On voit, par exemple, la description du monde aristocratique par le regard de Mme Bovary, une petite bourgeoise, qui était fascinée par ce monde-là. Par ce regard, Flaubert expose, selon lui, la réalité du monde extérieur, de la condition de l’individu et du milieu qui l’entoure. Dans l’œuvre Les essais de psychologie contemporaine, Paul Bourget fait une analyse des formes que prend le pessimisme chez des écrivains pessimistes à travers leurs œuvres littéraires. Selon Ninane de Martinoir 10 ci-dessous, Bourget dit à propos de Flaubert que « Ses personnages sont le produit d’une civilisation fatiguée […]. Dans toutes ses œuvres, il [Bourget] entend un sanglot, celui de l’homme qui a trop pensé. »10
Cela explique ce que Flaubert pense de sa société et de l’individu. Il traduit ses pensées à travers ses personnages. Ses personnages sont un bon exemple que G. Flaubert peut donner pour qu’on comprenne quelle est la situation de l’individu d’une certaine classe de la société.
Le développement de la science
Le XIXe siècle a expérimenté un essor de la science, visible dans les pensées positives exprimées par des écrivains par exemple. Ils avaient plus de foi dans le progrès scientifique que dans la religion. C’est-à-dire qu’ils n’ont peut-être pas trouvé une réponse convaincante à beaucoup de questions concernant la vie et la nature dans la religion. En revanche, la science a développé leurs idées grâce à l’expérience et à l’observation.

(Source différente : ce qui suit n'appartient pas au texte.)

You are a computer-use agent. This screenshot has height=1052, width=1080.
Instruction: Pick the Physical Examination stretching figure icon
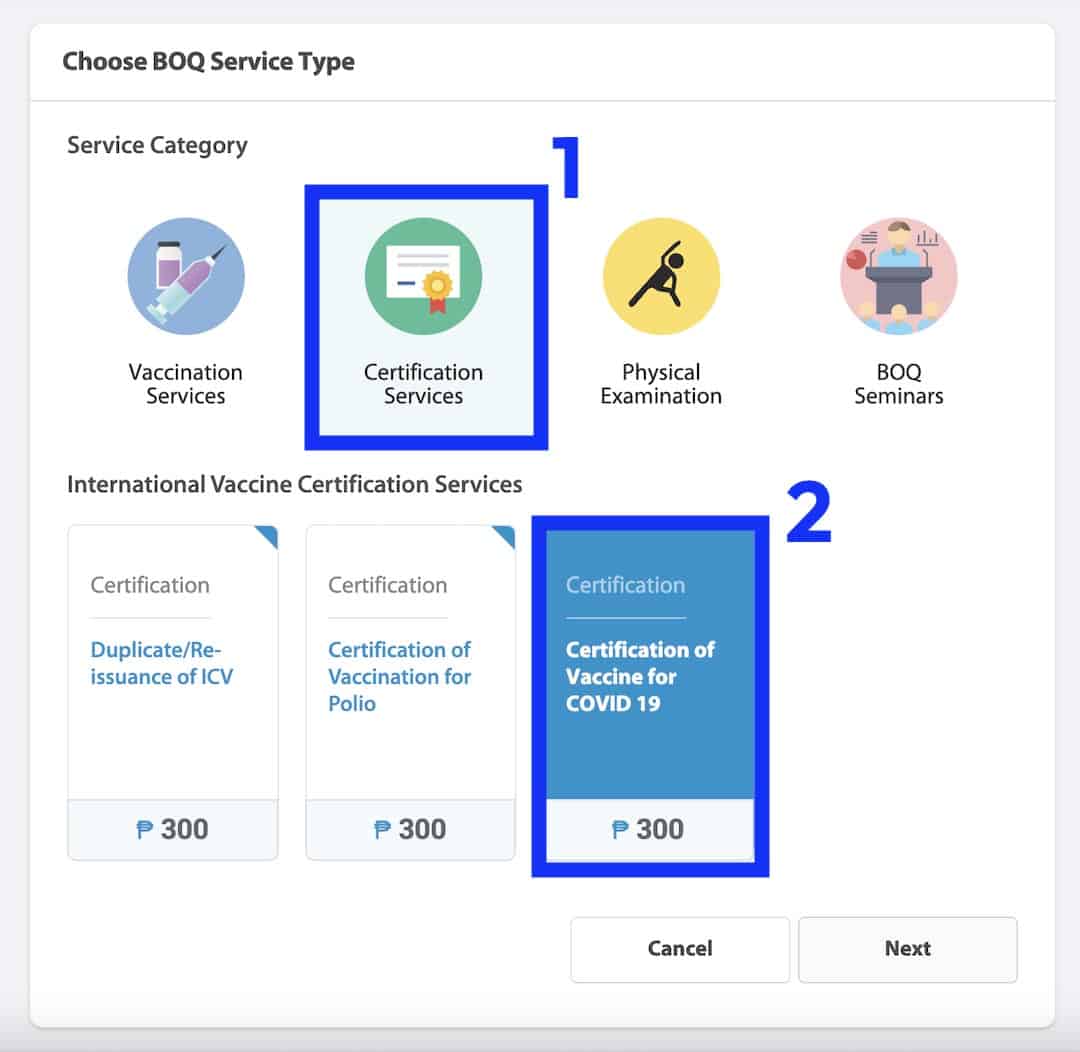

On peut dire que la méthode de l’observation dans la littérature a été remarquée grâce à l’intérêt pour la science à l’époque. La science a alors influencé la littérature et l’image des écrivains réalistes concernant l’humanité : L’apparition des sciences humaines, les modèles de classement et d’analyse découlant de la médecine et de zoologie influencent la vision de l’humanité d’un Balzac et plus tard d’un Zola. La littérature, selon eux, doit avoir une exigence scientifique de précision et de rigueur dans l’observation et l’expression, pour atteindre le vrai.11
L’auteur précise en décrivant les choses et les lieux par ses moindres détails. Par l’observation exacte, il montre les mœurs du siècle pour apporter son idée sur la vérité au lecteur. La méthode scientifique a inspiré les écrivains à étudier les sciences humaines, c’est-à-dire, les cultures humaines, leur histoire et leurs comportements individuels et sociaux.

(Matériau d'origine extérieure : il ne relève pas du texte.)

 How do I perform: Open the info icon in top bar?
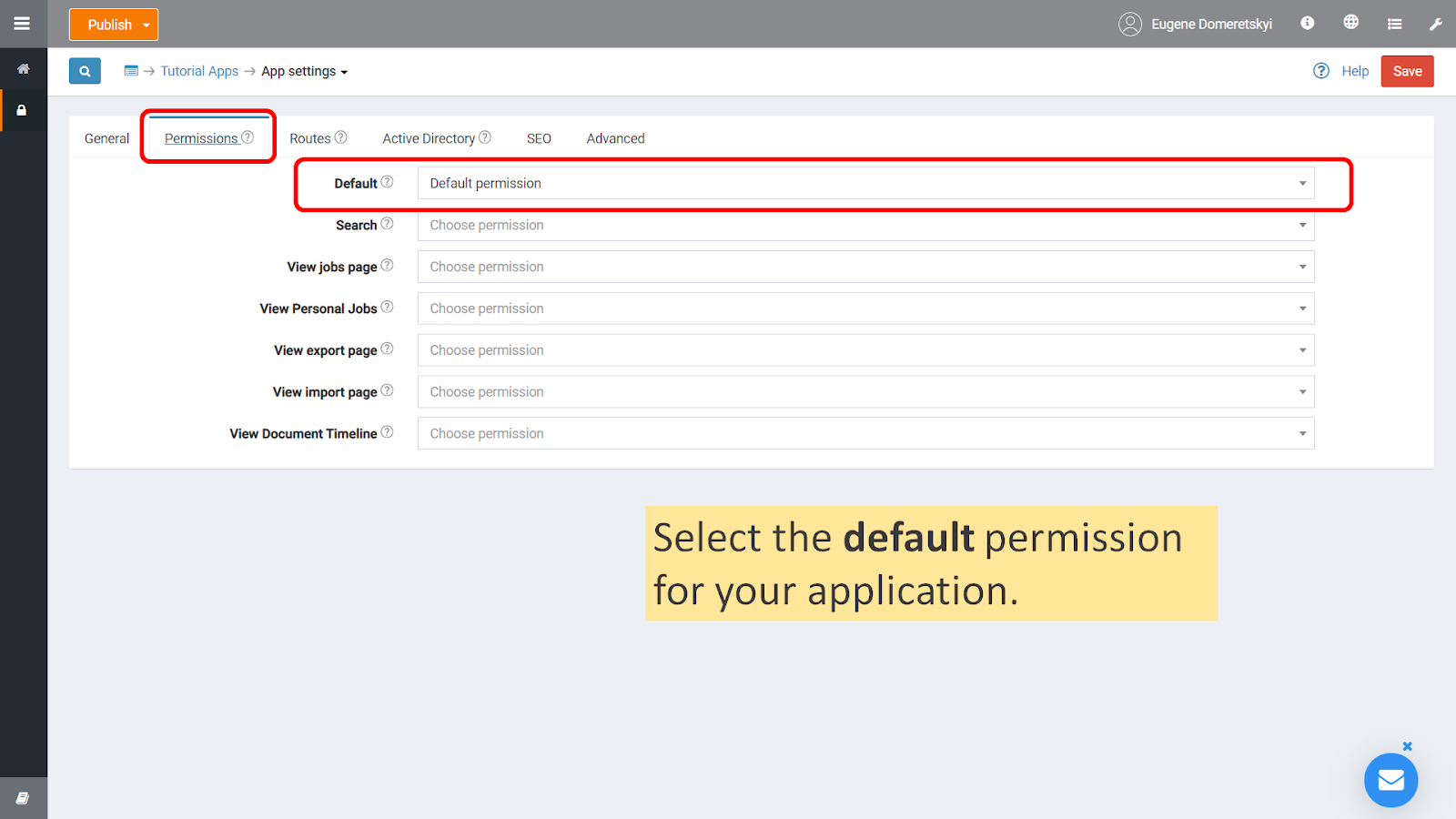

Les parties différentes du réalisme présentées ci-dessus ont pour but de donner une conception plus claire de l’écriture chez les écrivains réalistes et de voir pourquoi ils écrivent de cette manière-là. On peut comprendre, après avoir lu ces parties, le style et le point de vue chez G. Flaubert et G. de Maupassant. En analysant leurs images du monde extérieur et leurs personnages dans les parties suivantes du mémoire, on aura une plus grande compréhension de leurs pensées réalistes concernant la situation de la femme.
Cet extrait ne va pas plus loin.